Viewing 19 posts - 1 through 19 (of 19 total)
  • Author
    Posts
  • #103624

    Rick
    Participant

    IMG_20190617_102902-1

    I started out as recommended and built small, nearly the default sizes on the calculator.  Maybe a hair bigger, I forget.  Great advice!  I jumped right in to aluminum since that is what I needed it for but obviously I had a lot to learn along the way.  The smaller size did make that easier.  I’m glad I listened.  Typically, honestly, I don’t and dive face first in to things haha.

    Eventually upgraded to dual endstops and z probing.  Now that was a quality of life improvement.  I was having to measure and adjust 1-3 mm out of one of the x/y rails each time I powered it on.  Now I can just click a button and go!   (I’m blaming myself for even needing to adjust it.  I assume sloppy build, maybe I could have eventually gotten that out with careful tension bolt adjustments.  Unsure.)

    Now its time to go big or go home.  I’m going to try a 4’x4′ build and see how much accuracy/rigidity I lose.  If it’s too much, no big deal.  It’ll likely be mostly used to cut very thin plastic to test new designs before I cut them out of metal on the smaller ones.  Maybe some lasering.  Hopefully some wood, which is the primary motivation for the larger size.  I’m not quite ready (space) for a lowrider yet but that is probably coming next. I also cut all the rails to have both 2’x2′ and 4’x4′ with this one.  After trying to flex a 4′ length of conduit I’m really not that concerned about it though, that stuff seems rigid a f!

    I couldn’t help but print my own parts this round to get it how I wanted.  I think they’re looking pretty great.  I messed up the color scheme on some parts.   I meant to mimic your black/red build with black/silver but I mistakenly printed some parts in black that should have been silver.  I’ll roll with it lol, maybe redo them later.

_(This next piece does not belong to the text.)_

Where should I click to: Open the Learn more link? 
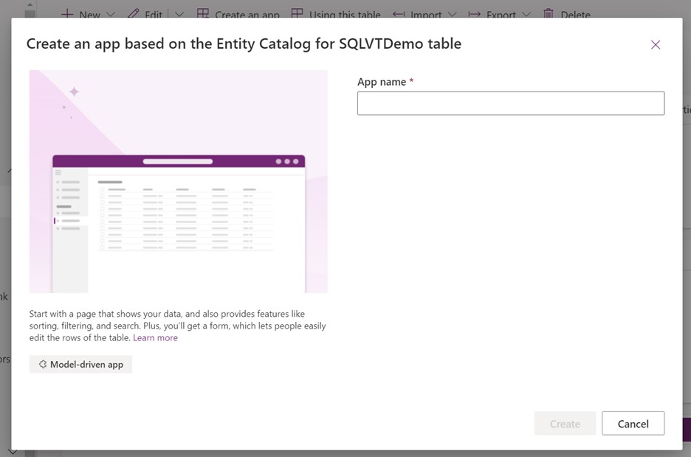pos(155,337)
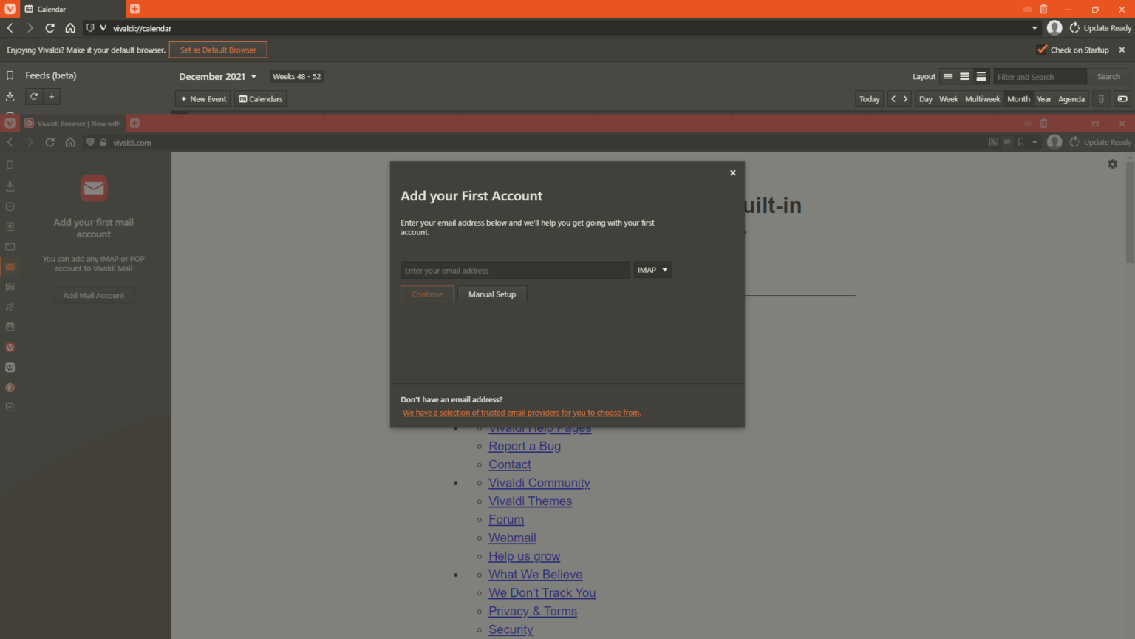The height and width of the screenshot is (639, 1135).
Task: Click the Manual Setup button
Action: click(492, 294)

    Anyway, wanted to express my thanks for the design, the open nature of it, the forums full of great advice etc.  Pictures of the start of a second build seemed like a good place to include that. Future builds/bits/etc will always be purchased from your shop to show my appreciation, other than printed parts maybe just so I can do custom colors.  The print quality on your parts was great though.  I went that way on my first build.

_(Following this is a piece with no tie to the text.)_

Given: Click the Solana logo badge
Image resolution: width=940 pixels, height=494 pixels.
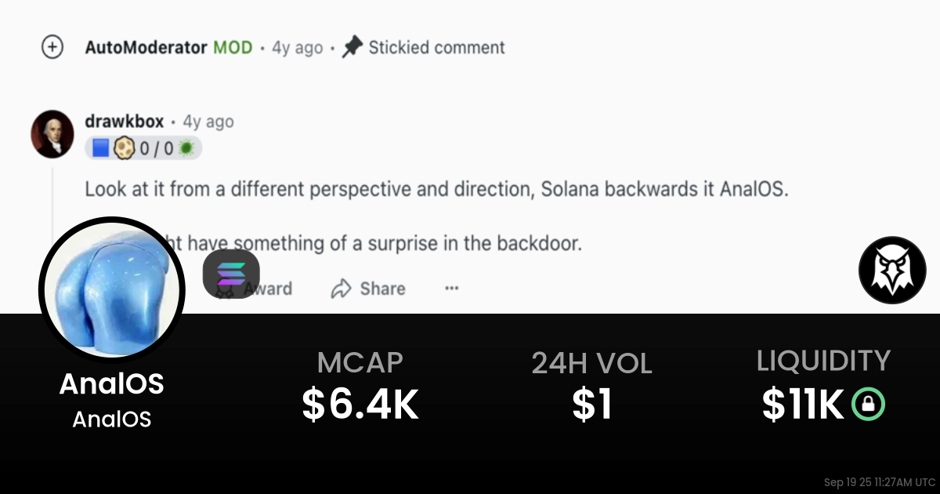Looking at the screenshot, I should (231, 275).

    Unimportant notes but if anyone is curious as I go and add more pics:

    • Prusament Galaxy Black PLA
    • Prusa Silver PLA
    • 4’x4′ outside dimensions
    • 3/4″ EMT Conduit, coated with “Dry Moly”. Unsure if that’ll help/hurt anything.  Honestly I did it for looks.
    #103654

    Rick
    Participant

    (blanking this out since it was a duplicate)

    #103657

    Tim
    Participant

    I’ll be interested to see how  the dry moly works out. It does look nice!

     

    Also the prusa is too rich for my blood but I do love that sparkly filament! My buddy has one and that thing spits out some perfect prints…

    #103658

    Rick
    Participant

    I have five of them at work doing parts for this new build.  Overkill but I only have that many because of work.  Great machines though.  Very “click print and forget it”.

    That sparkly filament is amazing at hiding layer lines.  I had ordered their galaxy purple too but it ended up being a bit more….fabulous than I wanted for this machine.  I wish I had the galaxy silver for that layer hiding effect.  Each machine comes with the “plain” silver so this was a good chance to use some up.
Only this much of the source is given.